In math, an inflection point occurs where the shape of a curve changes in a fundamental but often subtle way. In particular, it can be the point at which acceleration becomes positive and the curve starts rising at an increasing rate. It seems to me that the tech industry has come to an inflection point. After years of expecting consumers to put up with devices whose complexity baffled the vast majority of users, we are seeing rapid movement toward radical simplification.

The iPhone, of course, is the poster child of this movement. It began with the iPhone, which brilliantly answered the question of “Why do I need a smartphone?” for millions of consumers who had resisted the charms of Palms, BlackBerrys, and Windows Mobile. Amazon’s Kindle was another step in this direction, despite it being disparaged by techies because it only does one thing. It may be simple-minded, but your grandmother can figure out how to buy a book online using it.

The next step, and it is a big one, is the introduction of the iPad, which is likely to make many ask “Why do I need a PC?” That’s a question that really hasn’t been asked seriously in about 15 years and it is one that ought to shake the hardware and software industries to their cores.

Many of the criticisms of the iPad miss the point. Techies want it to have USB ports for the attachment of external devices and a file system for local storage of data. The want a far broader availability of software than Apple is likely to approve. I hope for their sakes that there is a way to jailbreak the iPad, iPhone style, so they can have their fun. But their fact that the iPad isn’t a PC, that it offers constrained choices in the service of its simplicity, that I think will make it a hit.

Apple is the most advanced in understanding the need for simplicity, but it is hardly alone. Microsoft, after years of trying to sell smartphones that tried to cram Windows onto a handheld device, is going the route of radical simplification with the forthcoming Windows Phone 7. Despite the name, WP7, seems inspired more by the Xbox and the Zune HD (a critical, if not a commercial, success.)

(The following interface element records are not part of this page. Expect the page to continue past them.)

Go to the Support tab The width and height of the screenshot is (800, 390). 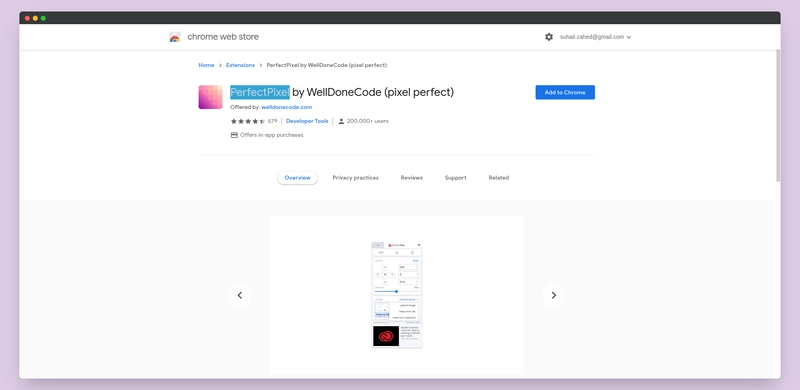pos(456,178)
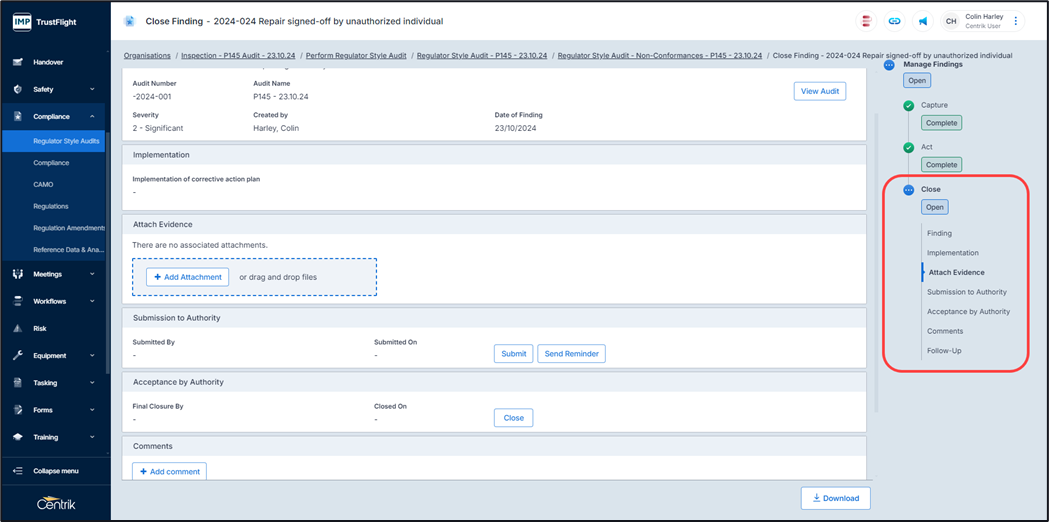Click the red stacked database icon
This screenshot has width=1049, height=522.
tap(866, 21)
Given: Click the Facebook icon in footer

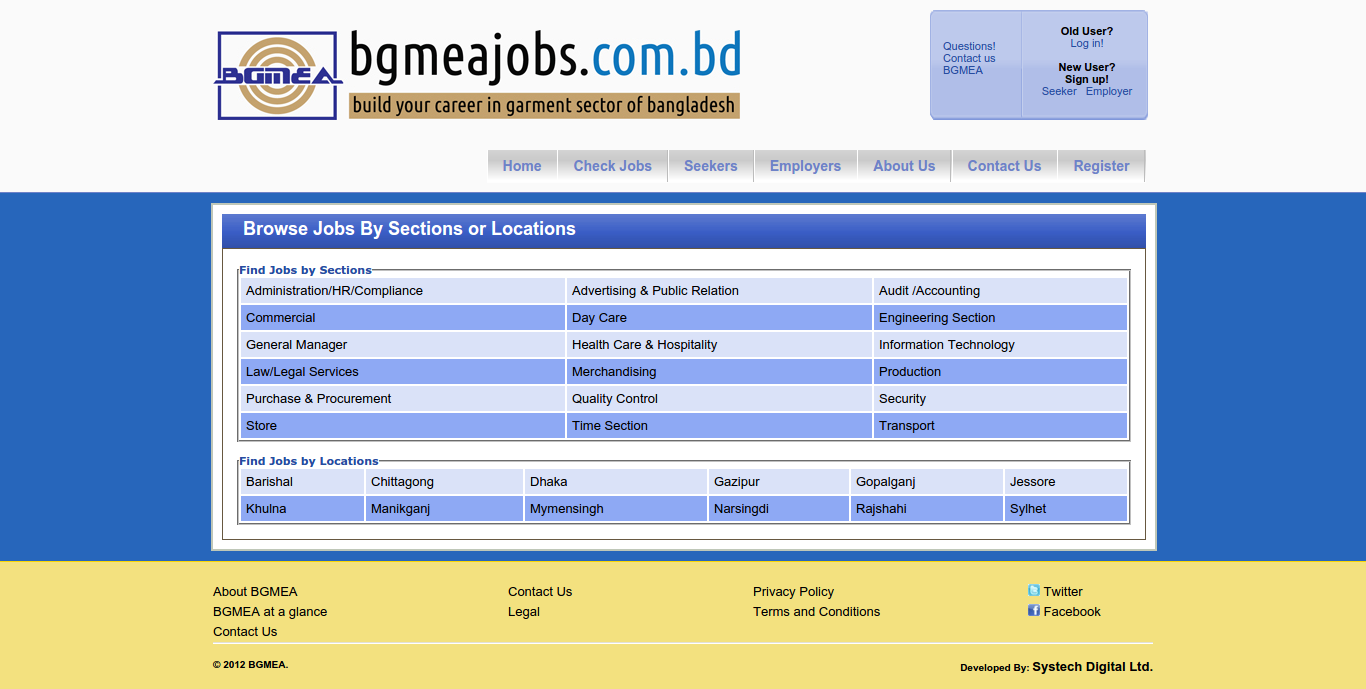Looking at the screenshot, I should [1034, 611].
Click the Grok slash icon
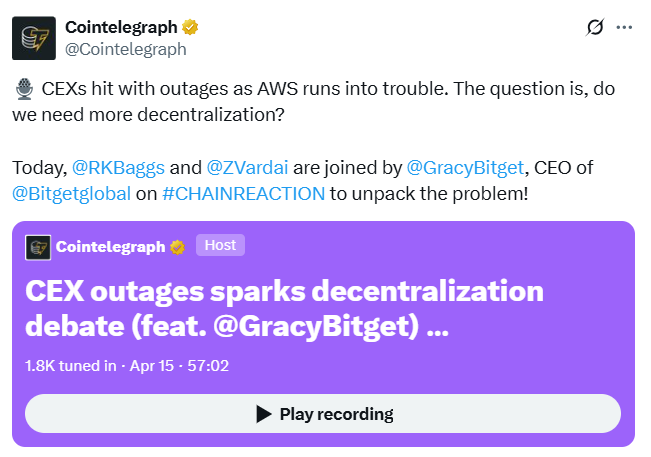The image size is (651, 457). click(x=594, y=27)
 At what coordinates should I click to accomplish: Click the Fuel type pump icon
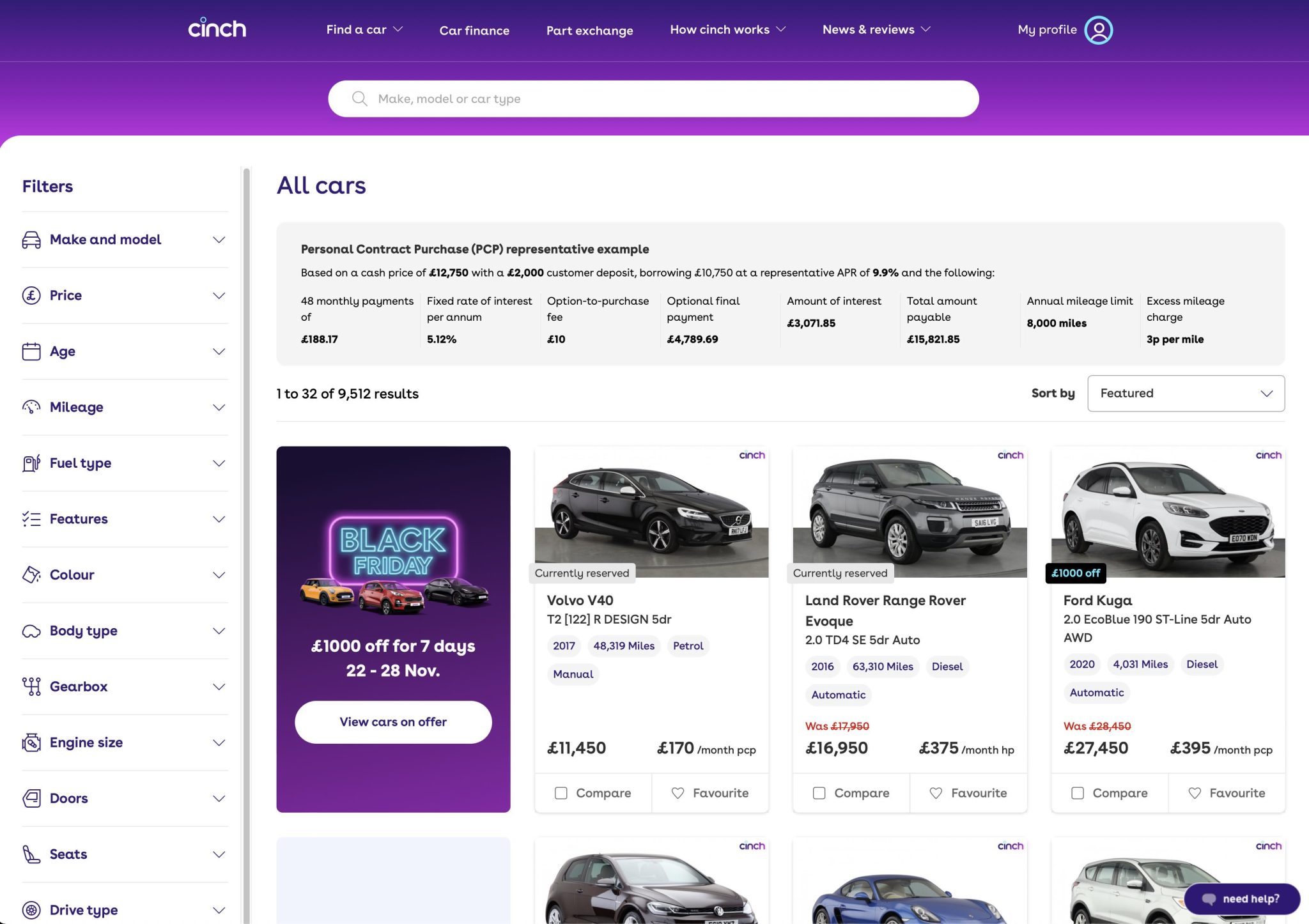pyautogui.click(x=31, y=463)
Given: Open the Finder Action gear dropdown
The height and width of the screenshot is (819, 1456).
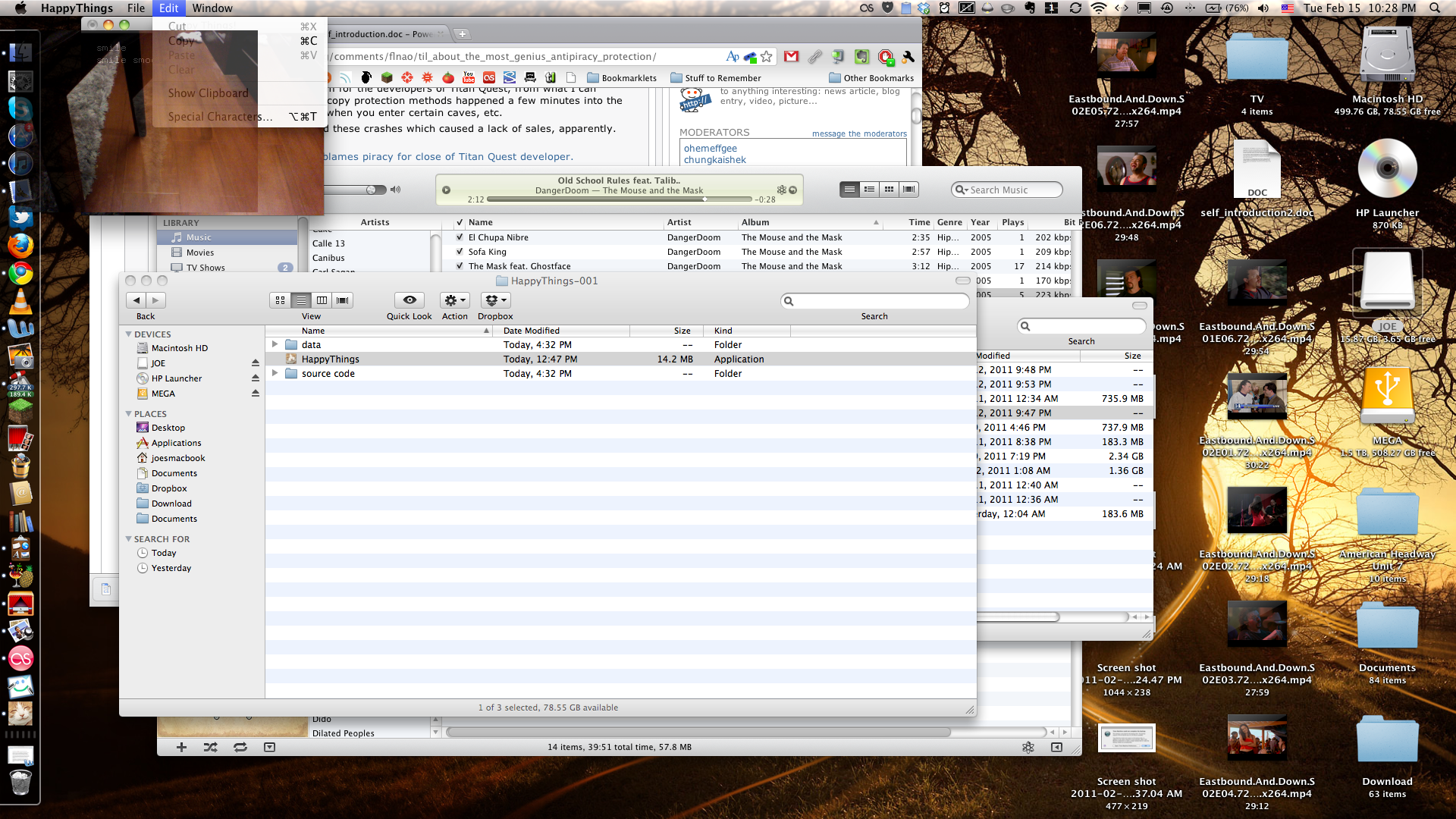Looking at the screenshot, I should click(455, 300).
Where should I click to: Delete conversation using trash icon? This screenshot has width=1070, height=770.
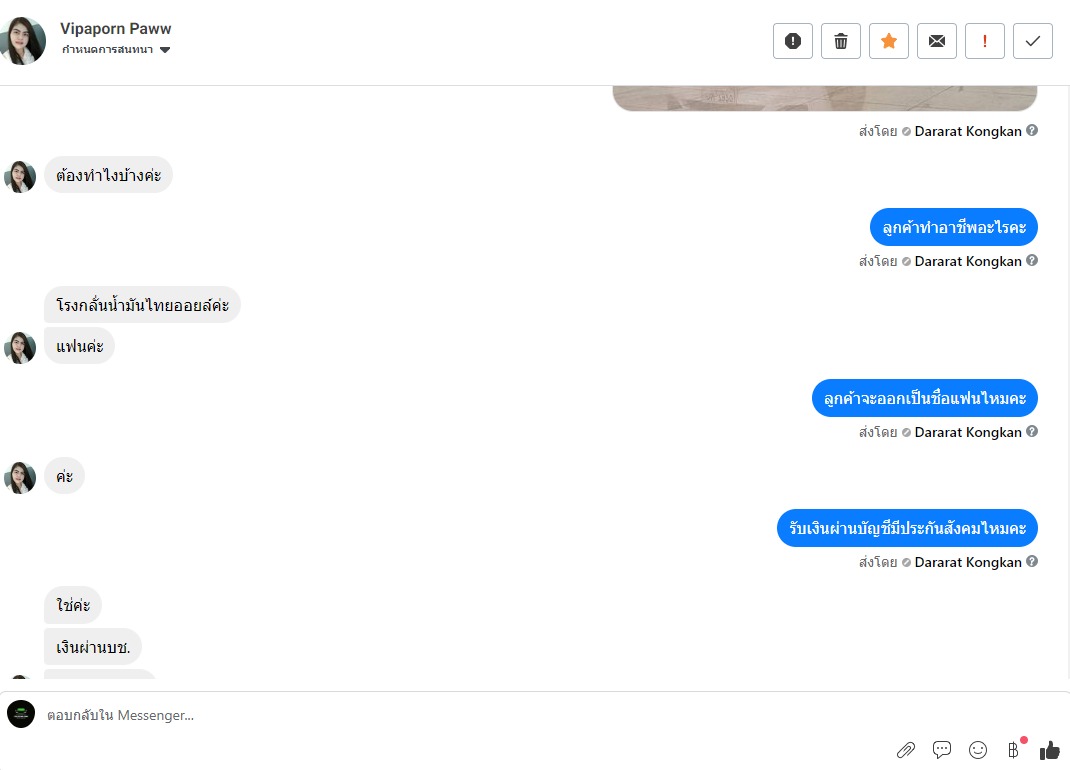841,41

Moving closer to traditional computers, we are starting to see the introduction of a new breed of mini-notebooks called smartbooks, such as the Lenovo Skylight introduced at CES . Unlike netbooks, which are just small, cheap laptops running standard PC software (usually Windows), netbooks run software stripped down to the essentials, mostly Web-based applications, and keep their data n the cloud. In concept, if not design, smartbooks resemble the iPad more closely than either resembles a conventional PC. And Microsoft is working on a dual-screen, booklike device codenamed Courier that is dramatically different from anything on the market or announced. Meanwhile, there’s a proliferation of tablets, slates, and e-book readers of all shapes and sides, from companies including Dell, Hewlett-Packard, Notion Ink, Plastic Logic, and many others.

One reason that we are only now seeing this move to much simpler devices is that simplicity is hard. A decade ago, a number of companies tried to make much simpler “Internet appliances” as an alternative to the PC. The problem is that they didn’t do the few things they focused on at all well and today’s notion of cloud computing, which one way or another is central to all these simplified devices, couldn’t  exist in a world that still depended mainly on dial-up for network access.

Today we are very close to the point where reasonably fast wireless network access is truly ubiquitous. It;s still not fast enough or pervasive enough, but it is getting there. At the same time, new system-on-a-chip processors like NVIDIA’s Tegra 2, Qualcomm’s Snapdragon, and perhaps Intel’s forthcoming Moorestown, offer a huge boost in performance together with long battery life. Capacitive touch screens and well-designed touch-based user interfaces makes these new devices far more intuitive to use. (It’s worth noting that neither the keyboard, which at least has the virtue of decades of familiarity, nor the mouse are analogous to anything in the natural world. But what could be more natural than manipulating an object on a screen by touching it?)

All of these factors are combining to create a point of inflection for personal computing. This one will be very good for consumers, and for the technology providers that get it.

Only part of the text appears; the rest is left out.